====== Data for processing
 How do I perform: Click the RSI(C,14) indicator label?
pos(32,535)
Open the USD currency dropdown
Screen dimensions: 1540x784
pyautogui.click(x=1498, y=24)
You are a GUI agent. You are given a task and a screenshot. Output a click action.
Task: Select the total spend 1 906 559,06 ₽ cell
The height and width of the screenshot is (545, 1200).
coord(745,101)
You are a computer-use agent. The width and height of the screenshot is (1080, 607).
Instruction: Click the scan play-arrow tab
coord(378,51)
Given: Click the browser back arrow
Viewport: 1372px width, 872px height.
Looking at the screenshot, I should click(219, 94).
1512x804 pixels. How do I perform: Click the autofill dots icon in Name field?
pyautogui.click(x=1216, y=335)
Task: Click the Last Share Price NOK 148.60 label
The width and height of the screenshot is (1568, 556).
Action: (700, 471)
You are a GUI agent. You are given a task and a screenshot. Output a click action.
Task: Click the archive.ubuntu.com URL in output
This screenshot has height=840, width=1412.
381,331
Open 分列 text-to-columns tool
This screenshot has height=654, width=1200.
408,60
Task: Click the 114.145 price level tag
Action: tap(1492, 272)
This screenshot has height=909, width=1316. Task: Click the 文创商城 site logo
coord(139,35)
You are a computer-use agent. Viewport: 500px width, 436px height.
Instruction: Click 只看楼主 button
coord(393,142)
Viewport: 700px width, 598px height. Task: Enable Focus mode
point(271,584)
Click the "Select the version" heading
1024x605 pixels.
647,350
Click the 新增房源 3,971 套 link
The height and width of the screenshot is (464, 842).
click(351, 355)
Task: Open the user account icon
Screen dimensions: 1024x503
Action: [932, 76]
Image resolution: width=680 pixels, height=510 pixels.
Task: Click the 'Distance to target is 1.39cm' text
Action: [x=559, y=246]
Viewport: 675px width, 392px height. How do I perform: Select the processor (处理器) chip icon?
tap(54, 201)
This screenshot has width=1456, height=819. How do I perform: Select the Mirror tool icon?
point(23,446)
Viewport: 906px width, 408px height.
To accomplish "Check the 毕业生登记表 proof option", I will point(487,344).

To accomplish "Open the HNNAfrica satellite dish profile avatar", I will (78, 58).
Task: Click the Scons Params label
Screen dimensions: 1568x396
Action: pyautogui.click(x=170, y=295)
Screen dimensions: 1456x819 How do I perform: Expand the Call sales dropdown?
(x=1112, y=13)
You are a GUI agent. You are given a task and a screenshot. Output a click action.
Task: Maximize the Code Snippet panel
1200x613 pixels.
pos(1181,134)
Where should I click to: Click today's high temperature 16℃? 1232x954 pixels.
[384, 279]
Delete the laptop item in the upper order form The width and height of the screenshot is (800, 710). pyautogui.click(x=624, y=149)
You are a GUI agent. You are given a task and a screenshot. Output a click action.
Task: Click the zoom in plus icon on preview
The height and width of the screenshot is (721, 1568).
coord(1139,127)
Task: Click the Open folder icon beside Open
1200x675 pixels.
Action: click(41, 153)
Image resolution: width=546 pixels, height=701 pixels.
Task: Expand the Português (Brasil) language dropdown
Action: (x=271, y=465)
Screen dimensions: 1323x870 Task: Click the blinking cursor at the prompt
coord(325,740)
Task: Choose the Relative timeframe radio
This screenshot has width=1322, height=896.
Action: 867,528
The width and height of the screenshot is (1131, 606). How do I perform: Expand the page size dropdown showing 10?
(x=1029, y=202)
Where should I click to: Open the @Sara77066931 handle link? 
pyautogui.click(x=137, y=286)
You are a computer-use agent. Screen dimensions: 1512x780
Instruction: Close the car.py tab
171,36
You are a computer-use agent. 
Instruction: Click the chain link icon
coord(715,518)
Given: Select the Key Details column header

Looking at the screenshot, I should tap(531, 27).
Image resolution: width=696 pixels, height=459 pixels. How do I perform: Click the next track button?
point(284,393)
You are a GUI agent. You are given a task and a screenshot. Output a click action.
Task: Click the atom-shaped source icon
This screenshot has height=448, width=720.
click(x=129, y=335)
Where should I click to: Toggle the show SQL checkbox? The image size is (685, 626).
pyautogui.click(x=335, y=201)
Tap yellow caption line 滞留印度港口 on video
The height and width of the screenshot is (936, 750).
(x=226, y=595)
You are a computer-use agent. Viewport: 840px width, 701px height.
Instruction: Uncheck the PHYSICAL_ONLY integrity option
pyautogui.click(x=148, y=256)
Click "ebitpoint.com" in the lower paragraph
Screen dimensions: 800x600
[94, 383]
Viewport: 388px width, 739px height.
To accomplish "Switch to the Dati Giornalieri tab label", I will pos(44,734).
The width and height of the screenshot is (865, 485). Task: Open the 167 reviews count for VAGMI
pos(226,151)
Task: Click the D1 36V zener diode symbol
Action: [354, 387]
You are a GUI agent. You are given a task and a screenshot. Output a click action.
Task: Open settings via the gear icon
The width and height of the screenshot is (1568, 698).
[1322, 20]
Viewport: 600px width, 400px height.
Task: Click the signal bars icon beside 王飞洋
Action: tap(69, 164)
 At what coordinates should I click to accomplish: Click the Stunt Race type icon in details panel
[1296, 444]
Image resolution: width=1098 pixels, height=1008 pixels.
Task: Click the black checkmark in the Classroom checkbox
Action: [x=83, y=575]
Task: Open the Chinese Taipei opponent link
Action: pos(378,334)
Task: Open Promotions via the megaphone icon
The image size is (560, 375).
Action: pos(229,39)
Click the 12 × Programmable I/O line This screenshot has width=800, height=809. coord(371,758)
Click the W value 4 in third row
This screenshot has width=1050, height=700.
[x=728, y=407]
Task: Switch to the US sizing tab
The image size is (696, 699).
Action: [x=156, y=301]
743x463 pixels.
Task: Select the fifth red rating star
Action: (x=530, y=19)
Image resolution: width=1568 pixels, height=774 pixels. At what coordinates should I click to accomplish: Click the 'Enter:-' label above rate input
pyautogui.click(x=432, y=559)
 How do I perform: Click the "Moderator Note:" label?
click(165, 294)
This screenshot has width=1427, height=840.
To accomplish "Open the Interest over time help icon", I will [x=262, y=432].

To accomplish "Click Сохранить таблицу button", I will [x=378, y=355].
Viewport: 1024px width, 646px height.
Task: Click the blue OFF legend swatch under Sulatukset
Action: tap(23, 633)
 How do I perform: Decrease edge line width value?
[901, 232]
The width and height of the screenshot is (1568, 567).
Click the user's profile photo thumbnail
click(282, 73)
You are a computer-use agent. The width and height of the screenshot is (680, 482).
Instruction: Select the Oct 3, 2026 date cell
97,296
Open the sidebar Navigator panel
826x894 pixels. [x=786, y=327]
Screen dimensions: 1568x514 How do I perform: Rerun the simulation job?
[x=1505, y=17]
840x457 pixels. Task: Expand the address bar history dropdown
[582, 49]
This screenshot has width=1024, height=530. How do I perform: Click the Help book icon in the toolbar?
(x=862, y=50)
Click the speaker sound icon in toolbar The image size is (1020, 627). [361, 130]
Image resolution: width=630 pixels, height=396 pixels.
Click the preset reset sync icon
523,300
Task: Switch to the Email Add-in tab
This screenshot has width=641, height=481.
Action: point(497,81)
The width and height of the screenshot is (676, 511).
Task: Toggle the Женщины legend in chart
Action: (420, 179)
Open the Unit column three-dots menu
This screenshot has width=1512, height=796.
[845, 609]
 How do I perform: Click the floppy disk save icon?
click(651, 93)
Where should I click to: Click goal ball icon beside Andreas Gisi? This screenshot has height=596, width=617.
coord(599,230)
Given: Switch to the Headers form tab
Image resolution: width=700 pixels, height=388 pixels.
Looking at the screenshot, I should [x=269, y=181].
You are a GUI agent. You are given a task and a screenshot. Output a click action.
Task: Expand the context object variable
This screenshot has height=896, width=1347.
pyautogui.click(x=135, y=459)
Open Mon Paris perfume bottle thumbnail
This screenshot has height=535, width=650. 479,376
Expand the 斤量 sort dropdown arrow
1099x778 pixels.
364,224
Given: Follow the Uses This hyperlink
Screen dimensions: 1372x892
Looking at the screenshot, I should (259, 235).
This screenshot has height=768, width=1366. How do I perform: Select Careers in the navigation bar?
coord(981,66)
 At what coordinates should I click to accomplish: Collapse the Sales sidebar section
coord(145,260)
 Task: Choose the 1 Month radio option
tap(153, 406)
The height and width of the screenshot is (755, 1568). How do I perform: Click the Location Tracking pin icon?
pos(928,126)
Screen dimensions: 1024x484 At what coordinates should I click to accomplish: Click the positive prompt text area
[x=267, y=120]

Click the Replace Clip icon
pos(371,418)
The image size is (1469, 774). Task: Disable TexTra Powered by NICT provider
============
Given instruction >>
How many lines in the items above contain the word "Choose"? Reply with the number alone.

Task answer >>
2